_Records shown_.
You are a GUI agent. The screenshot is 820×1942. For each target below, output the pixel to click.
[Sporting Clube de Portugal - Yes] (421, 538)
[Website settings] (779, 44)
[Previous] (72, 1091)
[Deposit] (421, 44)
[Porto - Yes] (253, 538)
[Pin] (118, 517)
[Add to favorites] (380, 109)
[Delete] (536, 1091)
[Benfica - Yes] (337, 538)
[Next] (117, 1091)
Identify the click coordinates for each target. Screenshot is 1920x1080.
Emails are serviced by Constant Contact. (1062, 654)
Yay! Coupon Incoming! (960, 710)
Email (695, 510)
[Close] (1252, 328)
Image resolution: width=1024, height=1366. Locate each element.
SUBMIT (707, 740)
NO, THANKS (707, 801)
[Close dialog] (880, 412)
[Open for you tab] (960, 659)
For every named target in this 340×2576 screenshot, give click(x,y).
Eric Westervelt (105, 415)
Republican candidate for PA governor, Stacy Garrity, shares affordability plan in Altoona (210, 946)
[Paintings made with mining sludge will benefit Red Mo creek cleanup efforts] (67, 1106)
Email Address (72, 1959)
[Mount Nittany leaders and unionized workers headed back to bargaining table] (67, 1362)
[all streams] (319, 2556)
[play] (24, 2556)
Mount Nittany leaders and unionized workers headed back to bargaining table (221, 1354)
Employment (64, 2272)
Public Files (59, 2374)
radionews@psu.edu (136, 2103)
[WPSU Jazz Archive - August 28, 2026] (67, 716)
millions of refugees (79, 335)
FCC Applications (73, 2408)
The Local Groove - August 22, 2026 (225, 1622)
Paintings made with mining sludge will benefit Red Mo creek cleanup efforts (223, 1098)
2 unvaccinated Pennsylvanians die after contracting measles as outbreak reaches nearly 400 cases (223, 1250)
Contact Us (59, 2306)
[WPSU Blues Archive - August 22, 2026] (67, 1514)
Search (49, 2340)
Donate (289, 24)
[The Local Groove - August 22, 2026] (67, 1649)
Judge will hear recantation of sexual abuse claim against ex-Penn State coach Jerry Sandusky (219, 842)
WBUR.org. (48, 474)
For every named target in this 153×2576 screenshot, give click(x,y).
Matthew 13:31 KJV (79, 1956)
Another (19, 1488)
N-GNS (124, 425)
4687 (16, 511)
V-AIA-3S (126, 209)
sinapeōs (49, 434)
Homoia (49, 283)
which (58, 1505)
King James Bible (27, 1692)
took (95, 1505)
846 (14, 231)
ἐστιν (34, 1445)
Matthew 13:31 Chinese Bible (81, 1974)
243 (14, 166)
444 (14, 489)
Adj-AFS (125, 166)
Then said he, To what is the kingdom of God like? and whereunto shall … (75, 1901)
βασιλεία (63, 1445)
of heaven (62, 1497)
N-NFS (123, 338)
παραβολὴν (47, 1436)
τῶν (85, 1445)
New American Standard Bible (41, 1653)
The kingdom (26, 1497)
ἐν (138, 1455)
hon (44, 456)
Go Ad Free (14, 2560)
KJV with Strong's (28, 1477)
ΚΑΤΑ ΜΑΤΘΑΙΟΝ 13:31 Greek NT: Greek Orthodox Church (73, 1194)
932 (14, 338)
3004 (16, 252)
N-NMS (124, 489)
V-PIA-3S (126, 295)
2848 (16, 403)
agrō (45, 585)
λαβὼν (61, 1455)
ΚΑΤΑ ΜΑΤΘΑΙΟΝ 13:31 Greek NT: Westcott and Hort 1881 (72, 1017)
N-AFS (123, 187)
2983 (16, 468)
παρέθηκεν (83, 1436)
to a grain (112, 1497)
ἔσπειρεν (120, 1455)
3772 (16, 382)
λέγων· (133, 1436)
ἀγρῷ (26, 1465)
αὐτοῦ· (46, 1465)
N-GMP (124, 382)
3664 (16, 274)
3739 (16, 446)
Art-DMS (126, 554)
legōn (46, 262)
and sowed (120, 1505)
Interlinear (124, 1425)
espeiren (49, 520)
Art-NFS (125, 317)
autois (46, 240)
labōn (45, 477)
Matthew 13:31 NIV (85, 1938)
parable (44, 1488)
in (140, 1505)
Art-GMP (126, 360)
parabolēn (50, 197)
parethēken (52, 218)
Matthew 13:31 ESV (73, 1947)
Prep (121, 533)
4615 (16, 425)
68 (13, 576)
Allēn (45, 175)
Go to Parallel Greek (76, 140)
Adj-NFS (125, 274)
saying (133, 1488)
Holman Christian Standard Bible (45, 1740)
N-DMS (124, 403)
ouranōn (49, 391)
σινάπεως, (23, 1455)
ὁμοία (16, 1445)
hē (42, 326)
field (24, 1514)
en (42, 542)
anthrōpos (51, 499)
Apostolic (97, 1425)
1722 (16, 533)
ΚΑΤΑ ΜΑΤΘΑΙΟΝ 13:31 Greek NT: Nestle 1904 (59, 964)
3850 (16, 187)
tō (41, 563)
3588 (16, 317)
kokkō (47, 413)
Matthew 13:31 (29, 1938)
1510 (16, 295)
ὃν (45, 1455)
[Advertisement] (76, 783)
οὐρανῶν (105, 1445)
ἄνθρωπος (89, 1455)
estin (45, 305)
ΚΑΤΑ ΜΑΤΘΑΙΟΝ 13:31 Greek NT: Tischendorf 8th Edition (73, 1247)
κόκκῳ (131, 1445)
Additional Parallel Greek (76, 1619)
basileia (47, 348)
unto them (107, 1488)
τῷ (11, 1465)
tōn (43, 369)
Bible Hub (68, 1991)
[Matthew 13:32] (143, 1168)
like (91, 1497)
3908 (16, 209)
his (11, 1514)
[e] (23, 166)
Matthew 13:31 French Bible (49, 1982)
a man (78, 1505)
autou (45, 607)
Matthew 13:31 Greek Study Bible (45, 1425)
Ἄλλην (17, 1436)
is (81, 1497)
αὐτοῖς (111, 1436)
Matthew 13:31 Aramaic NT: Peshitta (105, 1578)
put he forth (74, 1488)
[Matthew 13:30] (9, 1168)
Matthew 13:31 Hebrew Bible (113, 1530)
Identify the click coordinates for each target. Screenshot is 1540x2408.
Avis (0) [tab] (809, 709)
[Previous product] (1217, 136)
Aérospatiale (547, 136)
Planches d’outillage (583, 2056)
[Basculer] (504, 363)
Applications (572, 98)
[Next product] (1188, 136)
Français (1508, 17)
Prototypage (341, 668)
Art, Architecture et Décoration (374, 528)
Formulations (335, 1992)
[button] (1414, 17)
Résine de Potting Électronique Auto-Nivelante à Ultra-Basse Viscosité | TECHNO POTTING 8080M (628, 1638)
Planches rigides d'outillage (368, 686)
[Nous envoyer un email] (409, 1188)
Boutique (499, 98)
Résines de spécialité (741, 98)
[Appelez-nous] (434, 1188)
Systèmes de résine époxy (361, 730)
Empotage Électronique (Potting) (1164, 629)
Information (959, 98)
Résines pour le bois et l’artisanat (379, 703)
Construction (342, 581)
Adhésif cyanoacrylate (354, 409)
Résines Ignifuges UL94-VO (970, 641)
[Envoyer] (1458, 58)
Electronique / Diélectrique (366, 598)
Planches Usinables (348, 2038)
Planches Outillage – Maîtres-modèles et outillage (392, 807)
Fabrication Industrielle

_Task statement_.
Check each line of the listing above. Copy it if it holds the string "Planches".

_Solution to this task_.
Planches d’outillage (583, 2056)
Planches rigides d'outillage (368, 686)
Planches Usinables (348, 2038)
Planches Outillage – Maîtres-modèles et outillage (392, 807)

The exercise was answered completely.